While some may argue that it may be unfair to base the students’ grade on the outcome of an experiment with a large luck component, I think the evaluation is justified for several reasons. First, as described above I think I played quite a reasonable sample of hands in comparison to the size of the game, and I think that the results are relatively conclusive and that overall the stronger agents outperformed the weaker ones. And in general, I feel that empirical performance is an important metric in designing real AI systems and therefore that it should be reflected in the evaluation.

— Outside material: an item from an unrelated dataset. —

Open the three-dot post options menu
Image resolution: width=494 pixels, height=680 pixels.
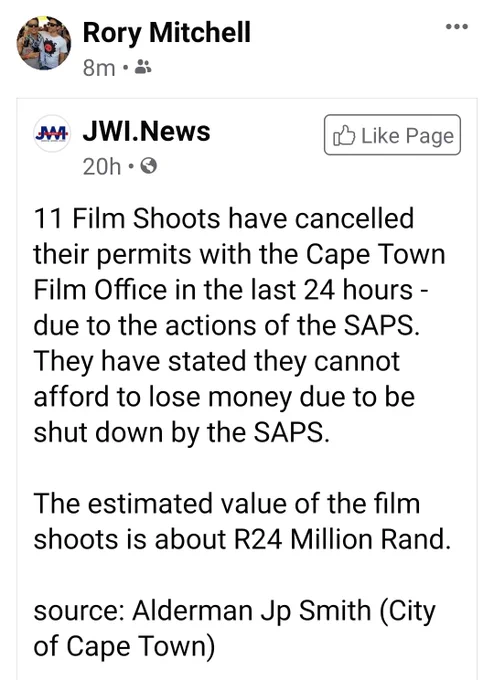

That said however, it was still possible for students to get a reasonable score for the project even with poor competition performance, as the experimental results were only worth 40% of the grade, while the presentation was worth 20% and the paper 40%.

Interestingly, the agent that ended up winning the competition employed a simple fixed strategy that outperformed far more “sophisticated” approaches, including several based on the Nash equilibria from the table in the paper and several based on opponent modeling and learning. One of the papers actually presented extensive experimental results showing that natural learning algorithms led to significantly worse performance than just following equilibrium strategies.

In conclusion, despite the fact that this game is “solved” in the sense that Nash equilibrium strategies are known (and were made readily available to all students), designing strong strategies for 3-player Kuhn poker remains a challenging open problem, as the game contains infinitely many equilibria, and furthermore it is not clear if the goal should even be to play one. Creating strong agents for games with more than 2 players is a major open problem in AI, far beyond this one specific game, and the fact that such a simple game is poorly understood should make it apparent that the status of larger multiagent settings we would expect to encounter in the real world is even more wide open. I will point out that the students were not expected to have prior background in game theory (or in machine learning or AI in general) before entering the class, and the game theory background was provided just over the course of several lectures I gave during the class. Furthermore, as I described, 3-player Kuhn poker is also one of the games used in the Annual Computer Poker Competition, to which teams of game-theory experts participate. So this project is accessible to students with a very wide range of backgrounds, while still providing a challenge even to the strongest students.